Comparison to other proposed qemu features that solve the same problem

Snapshots and Snapshots2

snapshots
snapshots2
In both of these proposals, the original virtual disk is made read-only and the VM writes to a different COW file. After backup of the original virtual disk file is complete, the COW file is merged with the original vdisk file.

Instead, I create an Original-Blocks-COW-file to store the original blocks that are overwritten by the VM everytime the VM performs a write while the backup is in progress. Livebackup copies these underlying blocks from the original virtual disk file before the VM's write to the original virtual disk file is scheduled. The advantage of this is that there is no merge necessary at the end of the backup, we can simply delete the Original-Blocks-COW-file.

Here's Stefan Hajnoczi's feedback (Thanks, Stefan)
Here's what I understand: 1. User takes a snapshot of the disk, QEMU creates old-disk.img backed by the current-disk.img. 2. Guest issues a write A. 3. QEMU reads B from current-disk.img. 4. QEMU writes B to old-disk.img. 5. QEMU writes A to current-disk.img. 6. Guest receives write completion A. The tricky thing is what happens if there is a failure after Step 5. If writes A and B were unstable writes (no fsync()) then no ordering is guaranteed and perhaps write A reached current-disk.img but write B did not reach old-disk.img. In this case we no longer have a consistent old-disk.img snapshot - we're left with an updated current-disk.img and old-disk.img does not have a copy of the old data.
The solution is to fsync() after Step 4 and before Step 5 but this will hurt performance. We now have an extra read, write, and fsync() on every write.

Failure Scenarios

qemu crashes during normal operation of the VM

When this happens, the livebackup_client is forced to do a full backup the next time around. Here's how: livebackup writes out the in-memory dirty bitmap to a dirty bitmap file only at the time of orderly shutdown of qemu. Hence, the mtime of the virtual disk file is later than the mtime of the livebackup dirty bitmap file. This causes livebackup to consider the dirty bitmap invalid, and forces the livebackup_client to do a full backup next time around.

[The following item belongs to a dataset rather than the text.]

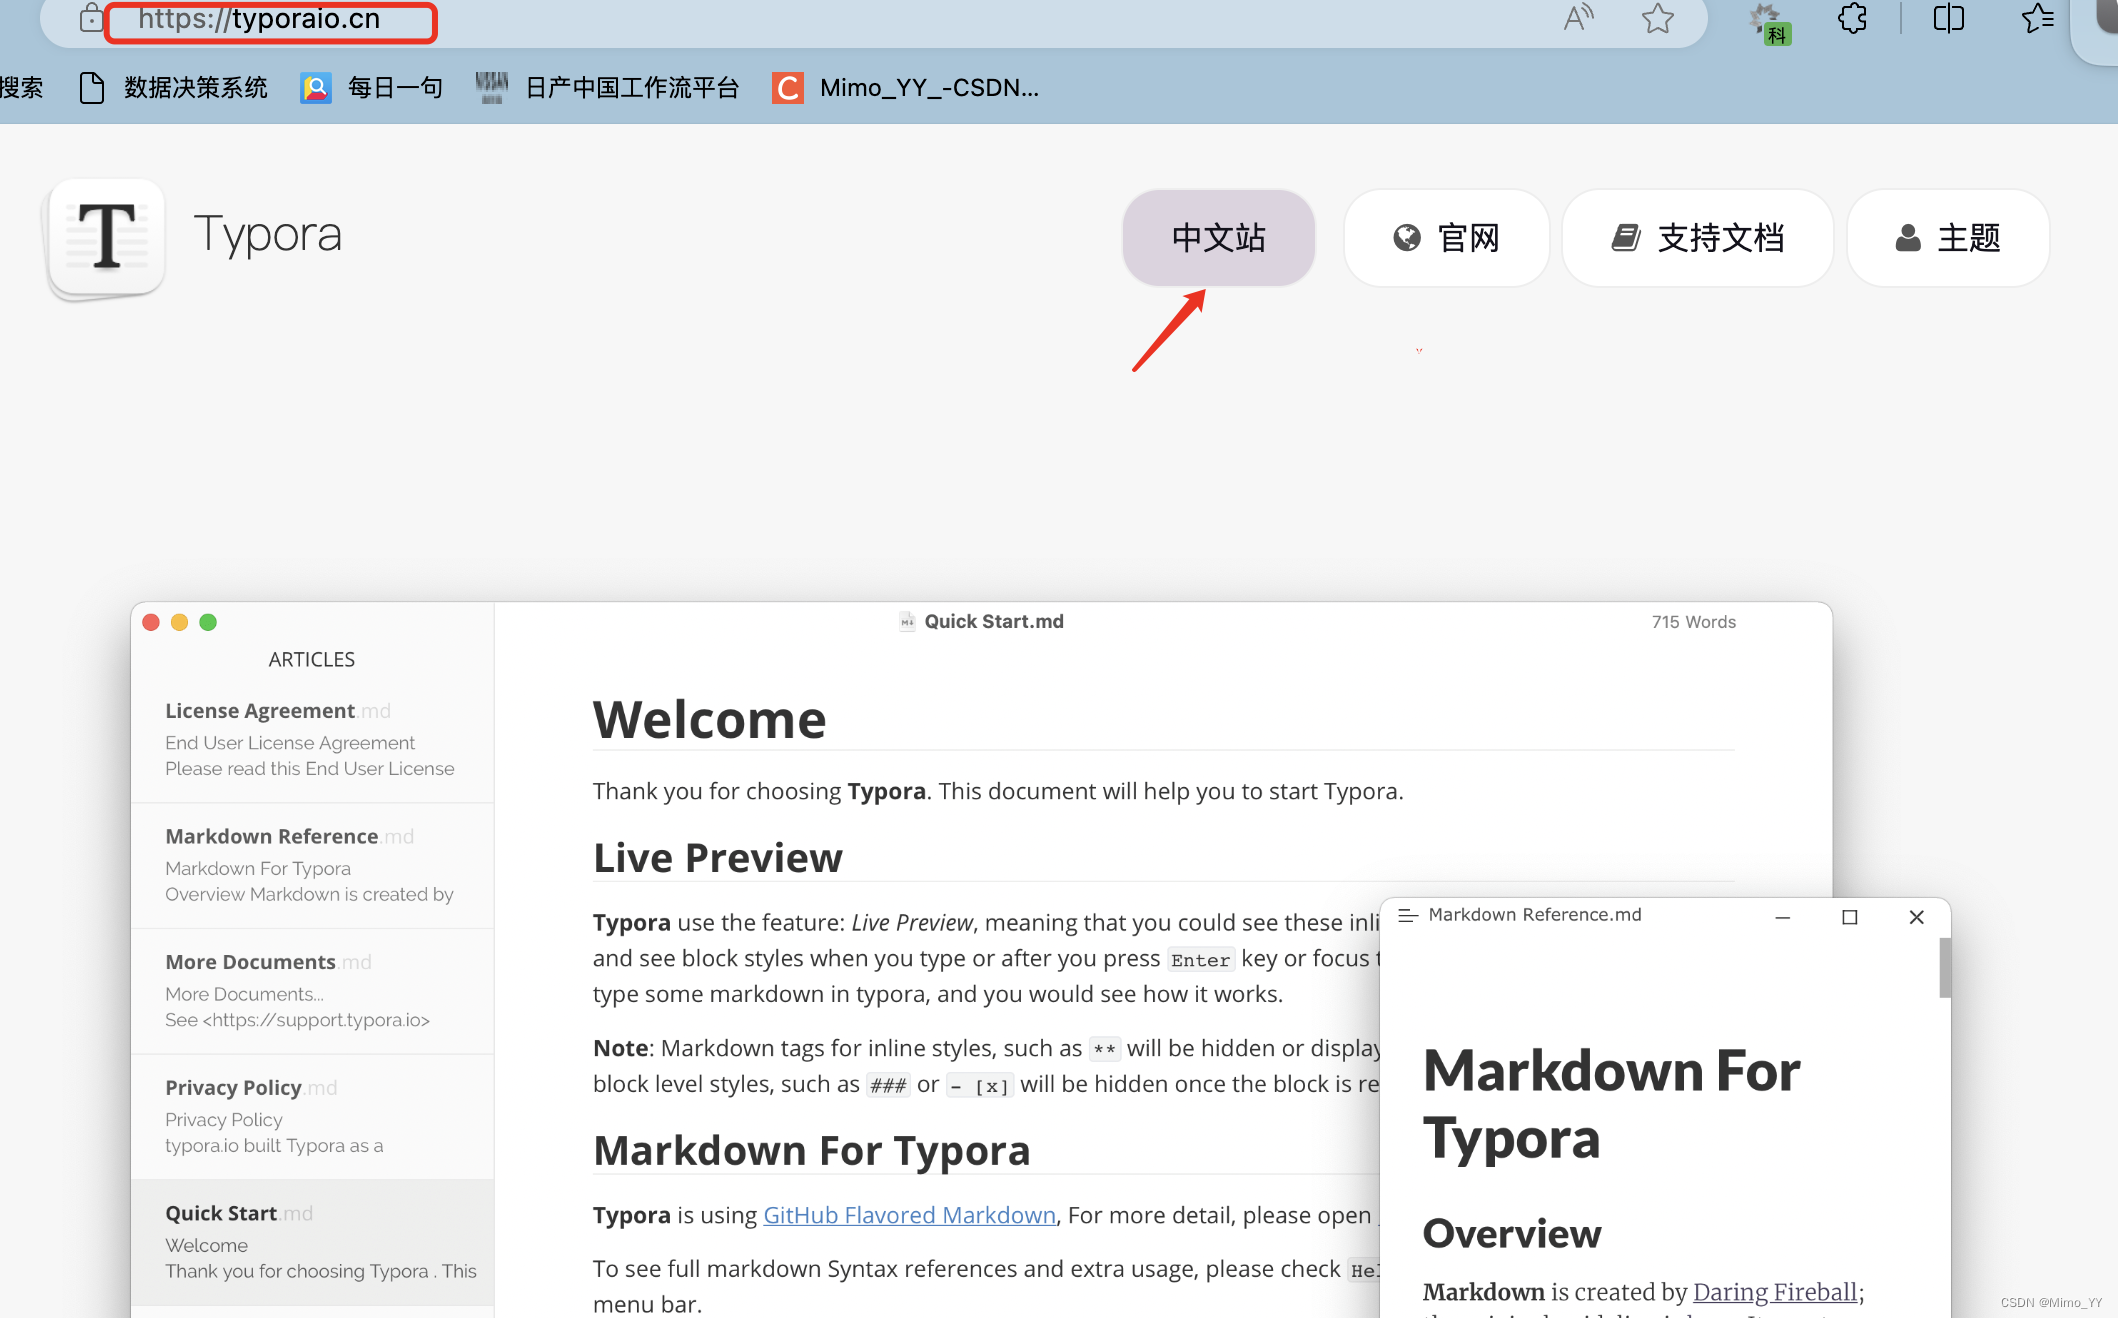
Task: Click the Read Aloud icon in address bar
Action: click(x=1578, y=18)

Other technologies that may be used to solve this problem

LVM snapshots

It is possible to create a new LVM partition for each virtual disk in the VM. When a VM needs to be backed up, each of these LVM partitions is snapshotted. At this point things get messy - I don't really know of a good way to identify the blocks that were modified since the last backup. Also, once these blocks are identified, we need a mechanism to transfer them over a TCP connection to the backup server. Perhaps a way to export the 'dirty blocks' map to userland and use a deamon to transfer the block. Or maybe a kernel thread capable of listening on TCP sockets and transferring the blocks over to the backup client (I don't know if this is possible).